Segment Start: The input

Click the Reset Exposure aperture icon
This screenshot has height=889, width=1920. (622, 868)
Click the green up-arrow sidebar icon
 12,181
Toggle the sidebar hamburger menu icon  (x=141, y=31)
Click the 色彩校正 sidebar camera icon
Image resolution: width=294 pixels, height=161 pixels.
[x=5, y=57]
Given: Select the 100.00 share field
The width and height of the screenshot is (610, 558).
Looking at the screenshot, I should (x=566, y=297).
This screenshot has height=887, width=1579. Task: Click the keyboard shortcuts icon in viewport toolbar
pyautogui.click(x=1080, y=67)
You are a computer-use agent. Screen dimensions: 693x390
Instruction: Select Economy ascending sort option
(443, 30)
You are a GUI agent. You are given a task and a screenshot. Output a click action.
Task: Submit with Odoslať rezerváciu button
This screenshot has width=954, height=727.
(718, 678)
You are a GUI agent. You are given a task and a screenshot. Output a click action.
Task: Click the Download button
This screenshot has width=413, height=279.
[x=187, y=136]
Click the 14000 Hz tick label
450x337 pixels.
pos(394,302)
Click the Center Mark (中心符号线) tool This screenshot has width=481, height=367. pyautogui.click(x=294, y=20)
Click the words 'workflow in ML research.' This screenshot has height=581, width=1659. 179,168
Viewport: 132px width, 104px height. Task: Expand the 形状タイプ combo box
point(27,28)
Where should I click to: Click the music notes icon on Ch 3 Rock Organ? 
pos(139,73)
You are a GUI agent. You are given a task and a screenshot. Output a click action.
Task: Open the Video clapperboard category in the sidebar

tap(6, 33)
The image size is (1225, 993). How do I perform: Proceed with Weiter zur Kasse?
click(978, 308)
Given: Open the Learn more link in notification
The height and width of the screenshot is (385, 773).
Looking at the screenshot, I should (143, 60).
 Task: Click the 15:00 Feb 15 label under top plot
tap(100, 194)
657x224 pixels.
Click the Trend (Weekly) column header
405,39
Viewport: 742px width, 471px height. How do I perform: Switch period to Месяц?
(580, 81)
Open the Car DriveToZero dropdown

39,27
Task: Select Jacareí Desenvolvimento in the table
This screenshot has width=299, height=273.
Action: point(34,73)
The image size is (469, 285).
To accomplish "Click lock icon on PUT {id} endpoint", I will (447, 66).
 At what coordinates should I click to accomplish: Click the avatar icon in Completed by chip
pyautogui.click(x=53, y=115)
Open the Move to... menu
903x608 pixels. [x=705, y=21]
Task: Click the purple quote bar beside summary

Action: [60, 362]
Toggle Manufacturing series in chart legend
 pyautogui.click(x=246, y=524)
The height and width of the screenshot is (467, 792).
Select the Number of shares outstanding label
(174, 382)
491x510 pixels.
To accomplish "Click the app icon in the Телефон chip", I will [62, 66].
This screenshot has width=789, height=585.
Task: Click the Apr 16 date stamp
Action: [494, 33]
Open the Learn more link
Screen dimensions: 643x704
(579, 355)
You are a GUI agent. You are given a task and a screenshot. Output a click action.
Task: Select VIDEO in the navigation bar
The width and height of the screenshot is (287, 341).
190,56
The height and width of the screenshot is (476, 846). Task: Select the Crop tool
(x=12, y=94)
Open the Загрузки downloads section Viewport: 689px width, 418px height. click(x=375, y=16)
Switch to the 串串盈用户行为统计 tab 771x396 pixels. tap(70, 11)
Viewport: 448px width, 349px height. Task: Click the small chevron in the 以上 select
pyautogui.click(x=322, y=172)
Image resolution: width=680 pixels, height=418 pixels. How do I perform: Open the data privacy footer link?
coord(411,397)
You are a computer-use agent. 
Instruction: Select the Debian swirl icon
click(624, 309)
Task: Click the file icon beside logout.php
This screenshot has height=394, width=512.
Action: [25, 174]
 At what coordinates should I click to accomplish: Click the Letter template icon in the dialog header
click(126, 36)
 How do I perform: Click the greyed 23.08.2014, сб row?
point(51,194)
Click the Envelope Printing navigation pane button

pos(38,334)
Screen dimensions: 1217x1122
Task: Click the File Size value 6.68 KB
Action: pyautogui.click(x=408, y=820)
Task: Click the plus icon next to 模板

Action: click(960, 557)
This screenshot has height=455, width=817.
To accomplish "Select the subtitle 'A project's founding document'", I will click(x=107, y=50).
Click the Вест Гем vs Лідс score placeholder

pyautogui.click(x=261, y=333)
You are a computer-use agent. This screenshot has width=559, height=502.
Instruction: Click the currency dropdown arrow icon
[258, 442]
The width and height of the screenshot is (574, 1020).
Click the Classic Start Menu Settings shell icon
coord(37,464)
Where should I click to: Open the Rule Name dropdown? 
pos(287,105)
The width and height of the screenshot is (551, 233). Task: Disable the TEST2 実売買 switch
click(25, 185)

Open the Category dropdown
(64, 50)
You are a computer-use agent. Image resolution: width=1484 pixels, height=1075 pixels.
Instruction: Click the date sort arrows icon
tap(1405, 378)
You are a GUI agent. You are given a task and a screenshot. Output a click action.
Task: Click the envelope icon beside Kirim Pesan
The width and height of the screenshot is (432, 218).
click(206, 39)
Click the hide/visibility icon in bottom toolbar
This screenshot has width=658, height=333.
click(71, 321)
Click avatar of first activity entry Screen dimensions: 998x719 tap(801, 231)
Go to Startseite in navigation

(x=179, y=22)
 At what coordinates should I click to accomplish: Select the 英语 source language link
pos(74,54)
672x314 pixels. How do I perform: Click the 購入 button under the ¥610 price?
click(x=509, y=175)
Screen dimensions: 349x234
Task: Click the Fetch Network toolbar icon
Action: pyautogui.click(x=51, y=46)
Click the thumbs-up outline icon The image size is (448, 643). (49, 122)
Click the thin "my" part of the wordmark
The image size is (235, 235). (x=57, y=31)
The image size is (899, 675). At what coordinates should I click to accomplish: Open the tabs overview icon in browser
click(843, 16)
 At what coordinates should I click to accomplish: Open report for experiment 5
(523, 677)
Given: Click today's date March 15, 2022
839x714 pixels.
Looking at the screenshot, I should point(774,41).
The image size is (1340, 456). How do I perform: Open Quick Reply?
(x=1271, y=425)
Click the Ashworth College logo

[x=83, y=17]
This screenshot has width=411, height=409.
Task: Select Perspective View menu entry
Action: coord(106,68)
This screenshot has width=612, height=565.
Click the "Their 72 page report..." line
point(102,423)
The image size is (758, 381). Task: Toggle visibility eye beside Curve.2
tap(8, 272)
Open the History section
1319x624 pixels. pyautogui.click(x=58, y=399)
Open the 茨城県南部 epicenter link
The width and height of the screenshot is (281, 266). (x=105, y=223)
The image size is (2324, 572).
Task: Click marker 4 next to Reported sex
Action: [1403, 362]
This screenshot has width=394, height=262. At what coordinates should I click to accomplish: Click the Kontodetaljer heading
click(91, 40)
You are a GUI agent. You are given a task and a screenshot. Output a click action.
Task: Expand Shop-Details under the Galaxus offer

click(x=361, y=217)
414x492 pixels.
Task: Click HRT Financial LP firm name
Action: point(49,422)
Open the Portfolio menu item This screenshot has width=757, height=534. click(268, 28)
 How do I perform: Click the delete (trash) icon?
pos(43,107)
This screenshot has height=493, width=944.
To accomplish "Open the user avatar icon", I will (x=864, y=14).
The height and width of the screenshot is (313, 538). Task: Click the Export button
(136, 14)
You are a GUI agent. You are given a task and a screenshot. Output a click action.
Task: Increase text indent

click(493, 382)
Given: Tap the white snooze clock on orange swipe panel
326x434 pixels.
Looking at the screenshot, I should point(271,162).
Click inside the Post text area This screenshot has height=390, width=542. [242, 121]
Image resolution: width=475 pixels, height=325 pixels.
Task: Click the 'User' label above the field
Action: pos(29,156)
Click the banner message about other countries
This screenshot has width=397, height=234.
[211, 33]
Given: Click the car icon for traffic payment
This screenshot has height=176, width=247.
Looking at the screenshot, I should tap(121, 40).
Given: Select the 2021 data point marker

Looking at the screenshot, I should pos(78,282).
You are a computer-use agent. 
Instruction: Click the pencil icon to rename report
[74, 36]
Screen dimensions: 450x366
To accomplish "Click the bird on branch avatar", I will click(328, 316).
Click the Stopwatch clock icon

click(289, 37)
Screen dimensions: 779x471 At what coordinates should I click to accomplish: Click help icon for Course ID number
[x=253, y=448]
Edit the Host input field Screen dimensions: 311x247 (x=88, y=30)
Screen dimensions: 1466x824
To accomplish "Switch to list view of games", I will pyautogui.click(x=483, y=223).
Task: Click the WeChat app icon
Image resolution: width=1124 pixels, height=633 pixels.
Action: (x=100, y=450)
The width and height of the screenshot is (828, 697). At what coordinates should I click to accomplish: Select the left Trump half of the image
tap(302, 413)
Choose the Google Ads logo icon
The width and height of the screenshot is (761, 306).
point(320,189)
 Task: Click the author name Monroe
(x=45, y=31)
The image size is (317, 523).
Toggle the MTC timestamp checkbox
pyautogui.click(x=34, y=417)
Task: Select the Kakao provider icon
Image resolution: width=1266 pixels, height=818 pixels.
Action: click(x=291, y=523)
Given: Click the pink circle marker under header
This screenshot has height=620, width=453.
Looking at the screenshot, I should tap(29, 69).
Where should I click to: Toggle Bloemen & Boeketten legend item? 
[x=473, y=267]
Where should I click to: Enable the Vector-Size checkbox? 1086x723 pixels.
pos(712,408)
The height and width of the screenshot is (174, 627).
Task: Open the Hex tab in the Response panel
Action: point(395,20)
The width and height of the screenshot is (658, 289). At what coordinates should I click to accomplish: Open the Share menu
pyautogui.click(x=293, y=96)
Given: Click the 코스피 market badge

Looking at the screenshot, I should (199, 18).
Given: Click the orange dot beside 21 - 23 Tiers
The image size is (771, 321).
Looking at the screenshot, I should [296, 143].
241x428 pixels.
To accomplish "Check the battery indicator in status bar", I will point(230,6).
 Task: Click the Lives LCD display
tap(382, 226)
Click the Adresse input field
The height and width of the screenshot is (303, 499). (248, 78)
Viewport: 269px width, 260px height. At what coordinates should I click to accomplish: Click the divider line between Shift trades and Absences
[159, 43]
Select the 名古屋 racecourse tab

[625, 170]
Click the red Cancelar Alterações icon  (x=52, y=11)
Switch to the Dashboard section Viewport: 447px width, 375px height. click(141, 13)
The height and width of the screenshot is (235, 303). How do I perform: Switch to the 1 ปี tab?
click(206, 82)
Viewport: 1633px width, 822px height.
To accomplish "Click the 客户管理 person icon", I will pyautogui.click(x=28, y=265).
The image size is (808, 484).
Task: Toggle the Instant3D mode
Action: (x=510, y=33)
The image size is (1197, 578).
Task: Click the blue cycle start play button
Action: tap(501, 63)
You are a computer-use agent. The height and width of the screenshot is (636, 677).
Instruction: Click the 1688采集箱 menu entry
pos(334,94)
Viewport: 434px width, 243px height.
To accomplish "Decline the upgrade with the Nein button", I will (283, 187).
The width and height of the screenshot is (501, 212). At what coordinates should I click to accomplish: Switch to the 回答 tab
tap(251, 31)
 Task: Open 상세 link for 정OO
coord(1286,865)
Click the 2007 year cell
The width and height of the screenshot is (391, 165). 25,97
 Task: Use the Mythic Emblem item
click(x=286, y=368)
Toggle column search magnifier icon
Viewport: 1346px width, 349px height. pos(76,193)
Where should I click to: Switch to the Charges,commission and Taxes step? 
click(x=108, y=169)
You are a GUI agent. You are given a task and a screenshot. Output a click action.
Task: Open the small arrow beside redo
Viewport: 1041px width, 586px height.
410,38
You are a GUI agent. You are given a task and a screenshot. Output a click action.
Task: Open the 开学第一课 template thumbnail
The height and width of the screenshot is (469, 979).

Segment End: The input

◆ **Task statement**
Where the data above reaches the line holding "Task: Click the 15:00", begin printing, and stop after the line holding "491x510 pixels.". Each line must be reproduced exactly, with nothing else added.

◆ **Reply**
 Task: Click the 15:00 Feb 15 label under top plot
tap(100, 194)
657x224 pixels.
Click the Trend (Weekly) column header
405,39
Viewport: 742px width, 471px height. How do I perform: Switch period to Месяц?
(580, 81)
Open the Car DriveToZero dropdown

39,27
Task: Select Jacareí Desenvolvimento in the table
This screenshot has width=299, height=273.
Action: point(34,73)
The image size is (469, 285).
To accomplish "Click lock icon on PUT {id} endpoint", I will (447, 66).
 At what coordinates should I click to accomplish: Click the avatar icon in Completed by chip
pyautogui.click(x=53, y=115)
Open the Move to... menu
903x608 pixels. [x=705, y=21]
Task: Click the purple quote bar beside summary

Action: [60, 362]
Toggle Manufacturing series in chart legend
 pyautogui.click(x=246, y=524)
The height and width of the screenshot is (467, 792).
Select the Number of shares outstanding label
(174, 382)
491x510 pixels.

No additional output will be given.